Monday's run was from the SAGA restaurant on Jl. Alternatif, beside the second metal bridge. A site used many times before, but rarely with such skill and cunningness. Hare Elephant Man decided to enlist the hugely expensive (and largely over rated) services of Vatican Rag as technical advisor / token bule. Next Week was also recruited, apparently to pour the piss. Having paid Vatican Rag's exorbitant fee, Elephant Man then proceeded to ignore his pearls of wisdom, and instead chose to do it it own way. The result of course was predictable disaster. :

A couple of good check backs and about a hundred meters of bamboo forest were about the only good things that could be said about the run. Too many Kampungs, extreme skiing (courtesy of next Week) and an on-in along Jl Alternatif.....This is what the pack had to say:

Hash Master ran on dangerous ground, tore himself a new arsehole (that means asshole if you are a yank) about 8 inches left of his original one, and lost a very expensive watch. Herpes thought it an excellent run and said it would never have happened under the old committee. "I'm follow paper and paper and witless (!) and then pass cemetery in dark." Guess who? How about this one "Many many rlay paper. I jungre lun. Still can lrun. But today so walking, I vely horlny, I very enjoy, very gleat lun". Pitstop asked if anybody wanted to buy some cheap chickens. Technical advisor VR accused Kontrite Kok of scrubbing arrows but KKoK was up pretty boy's arse for most of the run, and had no opportunity to scrub anything. BraveFart disclosed that Hash Masters missing watch had been found inside his (braveFart's) wifes pussy, and wanted and explanation. Yoshi claimed a hash shit because the hares had told him it was a leftie, when in fact it was a...leftie. Hash Master rightfully summarised all this to mean that this was a shit of a run.

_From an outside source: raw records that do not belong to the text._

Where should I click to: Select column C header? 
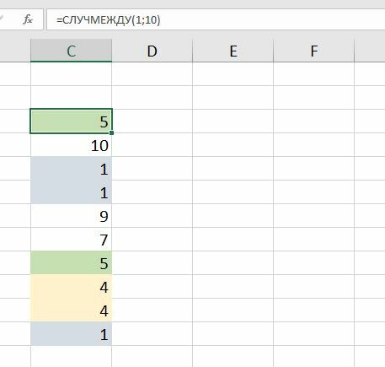[71, 51]
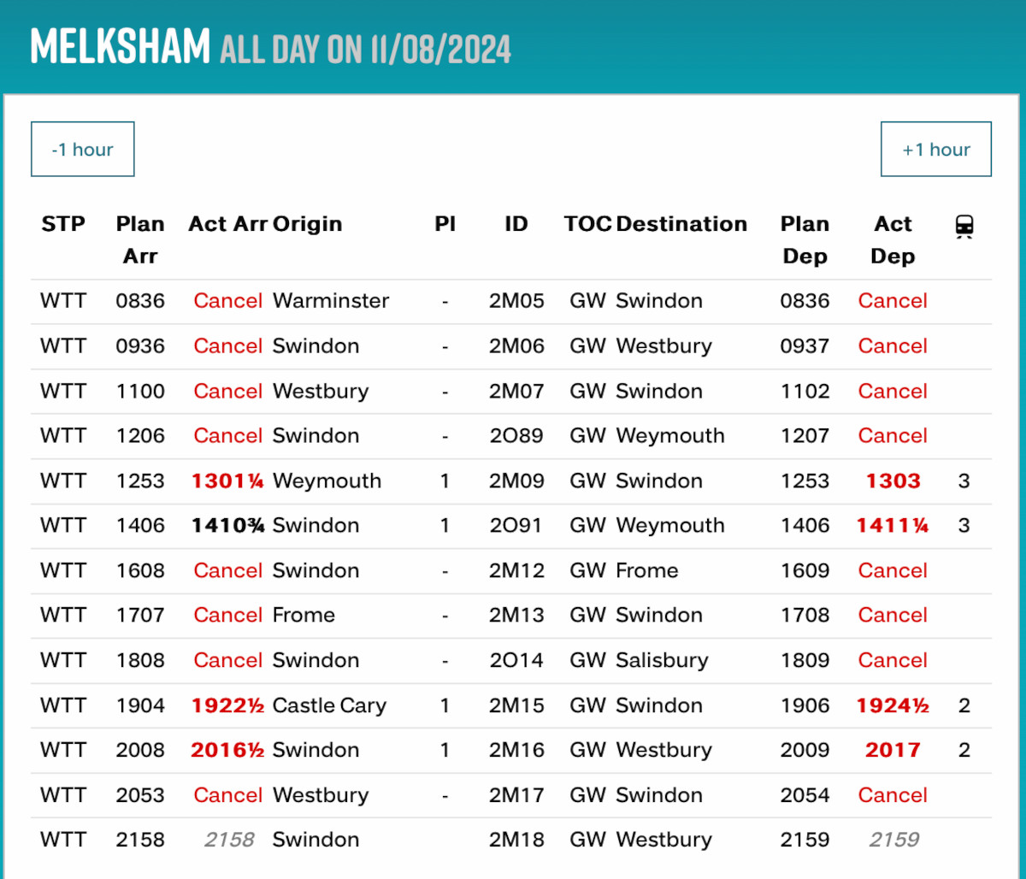View the 2M16 service details
The height and width of the screenshot is (879, 1026).
tap(516, 751)
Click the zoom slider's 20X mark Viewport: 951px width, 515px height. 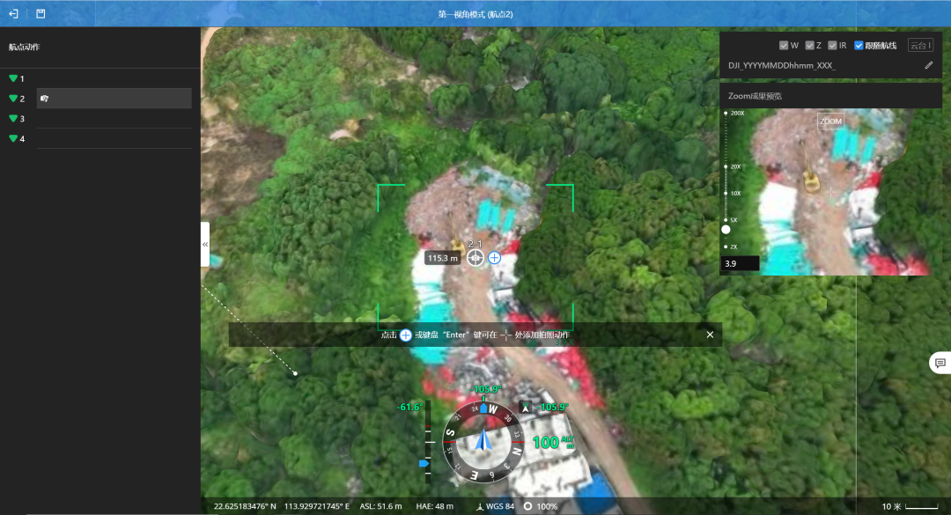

During all this discussion the hares sat dejected and forlorn on blocks of ice. Elephant man's small mind wandered aimlessly as he looked around the circle hoping that somebody had something nice to say about his run. He felt indignant that he was being punished for what was obviously the fault of that fucking bule tecnical advisor Vatican Rag. The bastard. It was all his fault. The technical advisor meanwhile, had seen this coming and thoughtfully covered his own arse with a baseball cap before plonking his enormous rear on the ice. Next Week Smiled bravely through the pain in his ass. And there the three dejected culprits sat for an extra long version of "Balls to your partner".

The longer-than-usual run discussion left little time for more song. Betawi Hash held a committee meeting on the edge of the circle while 10-Run "Gringo" told some variations of "Mary had a leeetle lamb" : "Now Mary takes the lamb to school between two hunks of bread". About 50% of Betawi HHH also got JHHH 10 run shirts on Monday. RA Konkrete Socks berated Jackoff for taking money from Jungle runners under false pretences, promising them a sumptuous banquet in a luxury hotel after their three days of jungle rations. In fact, the banquet was served the day after the Jungle hashers had returned to Jakarta with empty bellies and the usual collection of jungle skin diseases and parasites.

Vatican Rag cut a large presence in the circle, not only singing the Goon's song "NinthonginchongintongnitongNoo" (or something like that) but also leaping to BraveFarts assistance (much to BF's annoyance) to explain BF's (already quite clear) joke.

The circle went into injury time due to the lacerations suffers by Hash Master and the aptly named Col. Bloodclot. Luckily Nurse Juicy Lucy was on hand to lick their wounds and take their temperatures with her anal thermometer. Then Konkrete Kock's driver brought her home.

Piss off and hats on the floor was just after 8 bells, after which the hares enjoyed the leftovers of Mary's little lamb and Jackoff's sumptuous buffet. Yum Yum.

Stats: 2 Wisitors : Kvaaeyanooud (!) & Heckman. 8 New Members : Sugeng, Teddy, Asui, Hui, Apui, Johanas Aby, Stephen Covenham, Manxal. 2 Past members : PitStop & Wee Ronnie.